The court said future cases would be decided on individual circumstances. But employees do not have to know whether a particular practice violates the law to be protected from firing for opposing it.
"A rule that would allow retaliation against an employee for opposing conduct the employee reasonably and in good faith believed was discriminatory" when the directive was in fact legal "would significantly discourage employees from opposing incidents of discrimination," George said.
Yanowitz contended that unwarranted criticism and humiliation from the company amounted to illegal retaliation. Two days before she left the firm, she was given a new travel schedule that precisely regulated how often she should visit each market in her territory, she said.
The court majority agreed that a jury could decide that the actions were retaliation. Before she refused to fire the subordinate, Yanowitz was a "highly rated and honored" employee, the court noted.
"Months of unwarranted and public criticism of a previously honored employee, an implied threat of termination, contacts with subordinates that only could have the effect of undermining a manager's effectiveness, and new regulation of the manner in which the manager oversaw her territory did more than inconvenience Yanowitz," George wrote.
Such alleged actions "placed her career in jeopardy," the chief justice said.

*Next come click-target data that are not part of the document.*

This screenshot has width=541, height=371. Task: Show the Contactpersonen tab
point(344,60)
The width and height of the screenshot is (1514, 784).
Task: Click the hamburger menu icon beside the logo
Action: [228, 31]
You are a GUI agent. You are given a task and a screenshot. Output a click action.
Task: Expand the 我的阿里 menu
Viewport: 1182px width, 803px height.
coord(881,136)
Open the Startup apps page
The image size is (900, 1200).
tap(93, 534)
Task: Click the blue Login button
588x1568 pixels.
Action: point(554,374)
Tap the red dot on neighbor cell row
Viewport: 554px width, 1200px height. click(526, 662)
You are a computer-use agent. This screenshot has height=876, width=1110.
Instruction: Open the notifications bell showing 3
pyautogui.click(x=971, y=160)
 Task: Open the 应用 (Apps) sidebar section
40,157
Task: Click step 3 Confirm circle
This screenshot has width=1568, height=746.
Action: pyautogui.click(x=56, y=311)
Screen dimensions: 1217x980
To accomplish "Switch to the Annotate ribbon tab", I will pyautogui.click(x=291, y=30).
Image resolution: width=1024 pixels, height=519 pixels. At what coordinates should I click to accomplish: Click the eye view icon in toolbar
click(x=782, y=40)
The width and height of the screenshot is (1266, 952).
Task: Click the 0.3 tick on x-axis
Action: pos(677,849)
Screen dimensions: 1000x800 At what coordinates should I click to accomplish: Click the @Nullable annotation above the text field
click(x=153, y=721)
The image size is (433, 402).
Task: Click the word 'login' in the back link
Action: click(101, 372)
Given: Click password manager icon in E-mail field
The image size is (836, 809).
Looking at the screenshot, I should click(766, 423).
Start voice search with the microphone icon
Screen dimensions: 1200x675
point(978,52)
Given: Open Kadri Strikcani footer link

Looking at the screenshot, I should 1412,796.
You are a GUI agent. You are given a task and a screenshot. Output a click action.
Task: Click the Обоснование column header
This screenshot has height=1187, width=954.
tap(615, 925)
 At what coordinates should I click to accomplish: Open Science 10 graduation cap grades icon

Quackenbush, who represents workers in employment litigation, said that even if an employee obeyed an order she thought was discriminatory, she could have a valid retaliation claim if her boss knew the order displeased her, he said.
"The court is saying that if you register your complaint in some fashion, and it can be pretty meek and mild, about what you believe is discrimination, whether or not it is, and then you get demoted or terminated, you win."